Exercise aim »
Select each line in the entries below that contains the word "Click", and copy those lines in full.

Stored data »
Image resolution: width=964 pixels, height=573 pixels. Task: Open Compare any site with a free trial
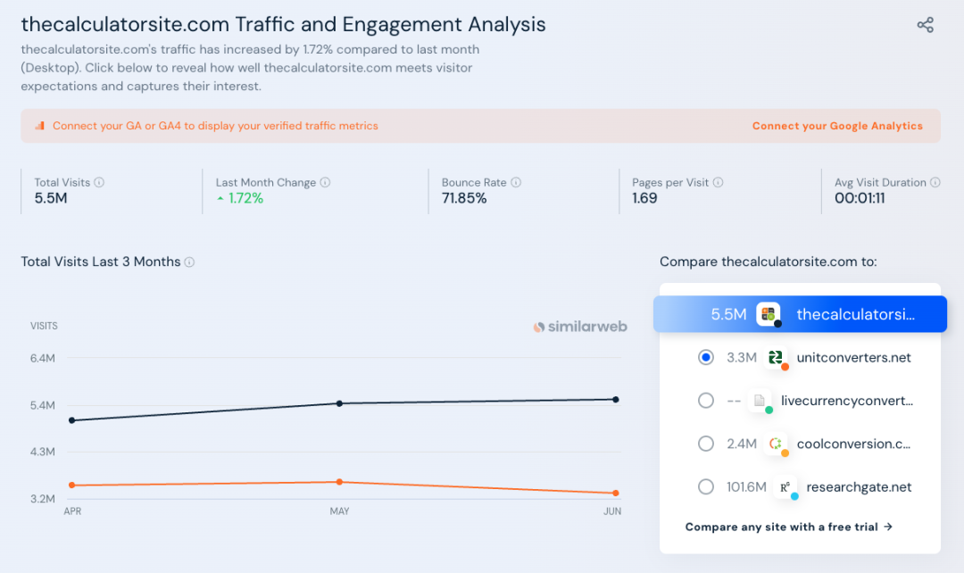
* * *
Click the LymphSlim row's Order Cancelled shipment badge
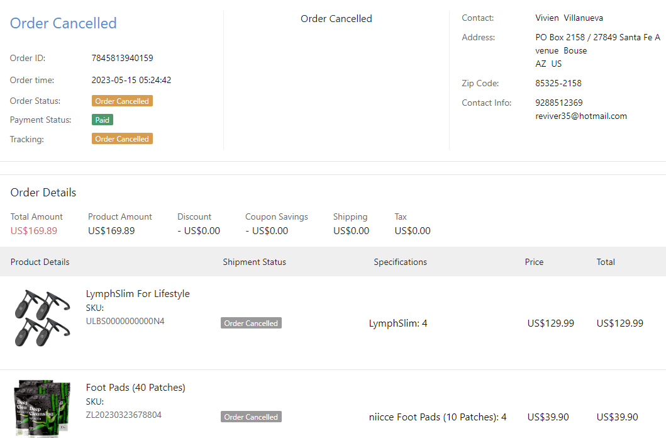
==
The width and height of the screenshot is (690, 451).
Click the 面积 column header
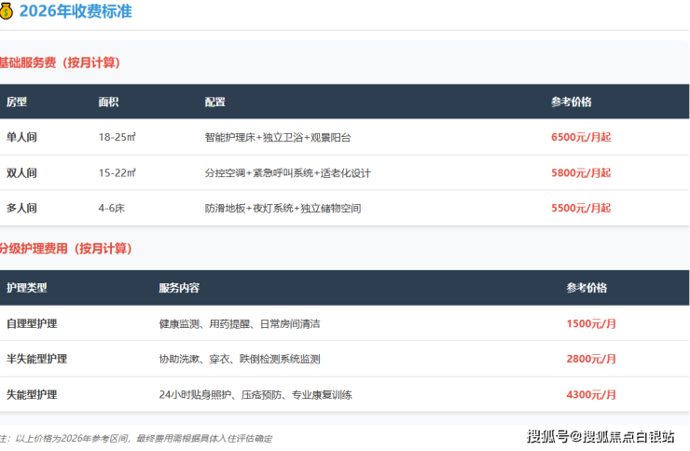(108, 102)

Answer below »
Click the LymphSlim row's Order Cancelled shipment badge
Click the 面积 column header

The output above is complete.